How to complete this task
Reproduce the items word for word, starting at the line that contains "Describe the element" and continuing through the last of the items.

Data excerpts:
•••
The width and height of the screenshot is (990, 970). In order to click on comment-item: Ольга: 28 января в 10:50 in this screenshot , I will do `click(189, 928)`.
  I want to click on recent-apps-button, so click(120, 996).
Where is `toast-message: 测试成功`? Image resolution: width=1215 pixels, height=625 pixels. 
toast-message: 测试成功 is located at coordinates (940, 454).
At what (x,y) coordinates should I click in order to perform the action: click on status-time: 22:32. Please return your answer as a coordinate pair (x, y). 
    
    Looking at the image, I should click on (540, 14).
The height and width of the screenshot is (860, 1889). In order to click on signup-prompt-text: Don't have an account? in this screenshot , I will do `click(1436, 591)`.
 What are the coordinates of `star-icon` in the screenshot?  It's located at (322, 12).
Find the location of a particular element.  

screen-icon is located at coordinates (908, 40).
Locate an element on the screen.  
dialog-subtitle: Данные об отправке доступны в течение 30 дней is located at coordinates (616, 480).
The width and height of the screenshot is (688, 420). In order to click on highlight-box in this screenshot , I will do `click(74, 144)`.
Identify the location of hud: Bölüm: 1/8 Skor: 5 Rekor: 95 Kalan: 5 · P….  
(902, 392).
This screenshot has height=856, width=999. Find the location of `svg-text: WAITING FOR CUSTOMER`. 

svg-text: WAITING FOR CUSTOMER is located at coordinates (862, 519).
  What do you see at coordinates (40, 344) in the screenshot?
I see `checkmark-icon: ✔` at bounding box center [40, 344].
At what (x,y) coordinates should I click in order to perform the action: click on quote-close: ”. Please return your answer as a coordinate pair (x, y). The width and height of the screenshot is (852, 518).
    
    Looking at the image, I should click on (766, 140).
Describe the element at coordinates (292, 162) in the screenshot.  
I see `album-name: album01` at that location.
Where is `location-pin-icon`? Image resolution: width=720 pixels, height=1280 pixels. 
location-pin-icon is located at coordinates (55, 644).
•••
Solution to this task
Describe the element at coordinates (292, 162) in the screenshot.  
I see `album-name: album01` at that location.
Where is `location-pin-icon`? Image resolution: width=720 pixels, height=1280 pixels. 
location-pin-icon is located at coordinates (55, 644).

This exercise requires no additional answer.